James C. Humes, Churchill biographer and speechwriter for nine presidents, has used the speeches of Sir Winston Churchill to reveal five steps to creating an effective speech. A summary of Humes’ advice, provided in his book, The Sir Winston Method, provides useful guidance for both students and teachers wishing to create effective speeches. The five secrets of the art of sounding like a leader, as described by Humes, are provided below.

  1. BEGIN STRONGLY. Every speech should begin with a “hook”, or attention-getter, to grab the attention of the audience. Whether utilizing a question, a startling statement, a quotation, a personal anecdote, a reference to the occasion, humor, or some other technique, a speaker should immediately involve the audience before revealing the thesis of the presentation.

For instance, Winston Churchill began his address to the House of Commons when he became prime minister with one of his most famous lines: “I have nothing to offer but blood, tears, toil, and sweat.” And when he came to the United States to address Congress in 1941, humor was his tool: “I can’t help but reflect that if my father had been American and my mother English instead of the other way around, I might have got here on my own.”

  1. FOCUS ON ONE THEME. After the hook, and before previewing major sub points of the speech, the speaker should reveal the thesis, or theme, to be developed.
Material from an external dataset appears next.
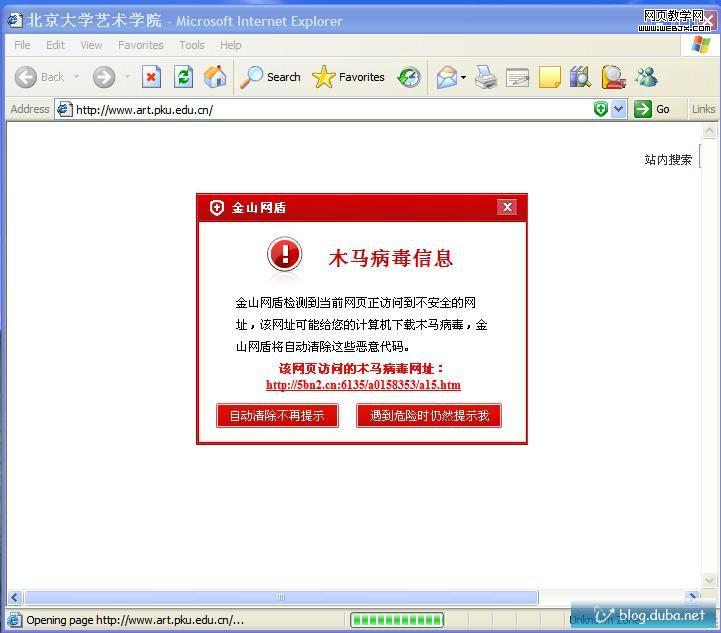
Task: Open the Search toolbar button
Action: click(x=271, y=77)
Major sub points within the body of the speech should all support the thesis, which should be referenced again in the conclusion of the speech.

Churchill once compared a speech to Beethoven’s 5th symphony: “A speech is like a symphony. It can have three movements, but it must have one dominant melody: dot, dot, dot…dah”.

  1. USE SIMPLE, COLORFUL LANGUAGE. By using active rather than passive voice, choosing short words, and avoiding jargon, speakers can make their message more comprehensible and more memorable.

After the Nazi conquest of France in World War II, Churchill impressed the world with his simple, yet direct, words: “We shall fight on the beaches, we shall fight on the landing grounds, we shall fight in the fields and in the streets, we shall fight in the hills; we shall never surrender.” This instead of “Hostilities will be engaged on the coastal perimeter . . .”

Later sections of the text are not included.